» PAGE EXTRACT:
════════

For a time Gebre remained in the desert performing miracles, while people from remote countries visited him. Then a second time God sent Gabriel to take Gebre deeper into the desert, and to have him live amongst 60 lions and 60 leopards. While there, Gebre Menfes Kidus developed thick white hair covering all his body like a coat. He was able to appease the wild beasts, and in this respect resembled the figure of Daniel from the Old Testaments, as he was able to talk to the animals.

In Ethiopian iconography, Qeddus is commonly depicted in full view standing upright, covered by his hair from top to toe, while lions and leopards rest at his feet.

════════

» RECORDED DATA:
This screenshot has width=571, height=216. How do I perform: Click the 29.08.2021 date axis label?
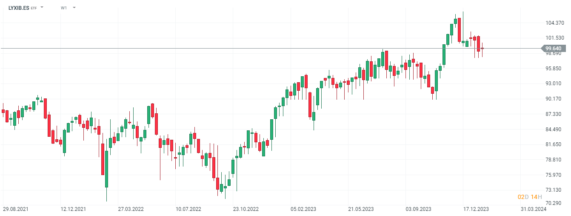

════════

» DIRECTIONS:
a: According to the passage about Gebre Menfes Kidus, how many lions and leopards did he live among deeper in the desert?
b: Continue the passage about Gebre Menfes Kidus from where it stops.

» ANSWERS TO EACH TASK:
a: He lived among 60 lions and 60 leopards.

b:
==Journeys to the Holy Land==
Gebre Menfes Kidus set out for a journey into the Holy Land. He visited all the holy places, including Bethlehem, Jerusalem, Nazareth and the river Jordan. God incited him to go to Gabaon, where the devil assaulted him with wild beasts. Attacked by a serpent, Gebre won the battle, and the serpent was petrified by him. Gebre Menfes Kidus begged the Lord to make him invisible, so as to prevent humans and supernatural beings alike from recognizing him and putting him to the test.

==Life in Ethiopia==
When Gebre Menfes Kidus was 300 years of age, the Lord ordered him to go to Ethiopia to preach to the people there. He travelled there on a winged chariot, accompanied by his leopards and lions. In Ethiopia he founded the monastery of Zuqualla, in an extinct volcano, which is in the southern part of the former province of Shewa (now in Ada'a Chukala woreda).

Some texts say that, before establishing his monastery, Gebre Menfes Kidus was tempted by demons and devils for a period of hundred years, after which time the Lord exempted the Ethiopians from sin. Gebre left Zuqualla to wander to Kabd in order to stare at the heavens for seven months without blinking. The devil, in the shape of a raven, came to pick out his eyes. But Menfes Kidus was cured by the archangels Gabriel and Michael, who brought him back to Zuqualla.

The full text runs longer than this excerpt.